In Bayern wird derzeit ein „Masterplan Prävention“ mit über 250 Einzelmaßnahmen umgesetzt. Für den Herbst 2026 sind spezifische Veranstaltungen geplant: eine öffentliche Trainingsstunde am 30. September in Schweinfurt sowie ein landesweiter Präventionstag am 12. Oktober.

Die Alzheimer Gesellschaft Niedersachsen bietet Online-Schulungen an – darunter die im Mai 2026 startende Reihe „Hilfe beim Helfen“ – sowie die App „Auguste“ für Gedächtnistraining.

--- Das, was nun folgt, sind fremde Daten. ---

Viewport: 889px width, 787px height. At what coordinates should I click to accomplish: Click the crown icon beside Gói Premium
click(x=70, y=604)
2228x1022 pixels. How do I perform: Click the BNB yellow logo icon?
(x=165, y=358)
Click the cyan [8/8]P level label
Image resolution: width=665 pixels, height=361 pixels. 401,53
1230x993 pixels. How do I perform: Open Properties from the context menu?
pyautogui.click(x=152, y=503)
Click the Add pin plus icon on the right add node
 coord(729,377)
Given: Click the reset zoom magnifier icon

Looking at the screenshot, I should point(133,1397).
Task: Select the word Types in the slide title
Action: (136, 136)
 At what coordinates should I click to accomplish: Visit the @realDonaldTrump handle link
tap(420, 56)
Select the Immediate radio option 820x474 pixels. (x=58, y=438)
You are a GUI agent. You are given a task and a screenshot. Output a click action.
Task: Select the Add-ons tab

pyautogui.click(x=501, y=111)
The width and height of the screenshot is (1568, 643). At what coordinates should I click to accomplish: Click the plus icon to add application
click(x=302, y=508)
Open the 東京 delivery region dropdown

Wirtschaftsfaktor mentale Fitness

Der Bereich entwickelt sich von einer Nische zum relevanten Wirtschaftsfaktor im Gesundheitssektor. Die Erkenntnis, dass Prävention erhebliche Demenzkosten einsparen könnte, treibt Investitionen in digitale Gesundheitsanwendungen und Coaching-Modelle voran.

Unternehmen entdecken das Thema im betrieblichen Gesundheitsmanagement, um die Leistungsfähigkeit alternder Belegschaften zu erhalten und Burnout-Risiken zu minimieren. Die wissenschaftliche Validierung durch Studien bietet die Grundlage für breitere Akzeptanz in der medizinischen Praxis und Versicherungswirtschaft.

Ausblick: KI und maßgeschneidertes Training

Für die kommenden Jahre ist mit einer weiteren Verschmelzung von Neurowissenschaften und Alltagstechnologie zu rechnen. KI zur Analyse von Sprachmustern oder zur Erstellung individualisierter Trainingspläne – basierend auf dem Prinzip seltener, gut getimter Reize – dürfte zum Standard werden.

Regional fokussierte Präventionskonferenzen und öffentliche Aktionstage, wie für den Spätsommer und Herbst 2026 in Bayern angekündigt, werden voraussichtlich bundesweit Schule machen.

Kognitive Gesundheit lässt sich nicht isoliert betrachten. Die Verknüpfung von physischer Aktivität, sozialer Teilhabe und gezieltem mentalen Training wird das Leitbild der Präventionsmedizin prägen. Das Ziel: nicht nur Krankheiten vermeiden, sondern aktive „Mental Fitness“ als wesentlichen Bestandteil der Lebensqualität fördern – über alle Altersgruppen hinweg.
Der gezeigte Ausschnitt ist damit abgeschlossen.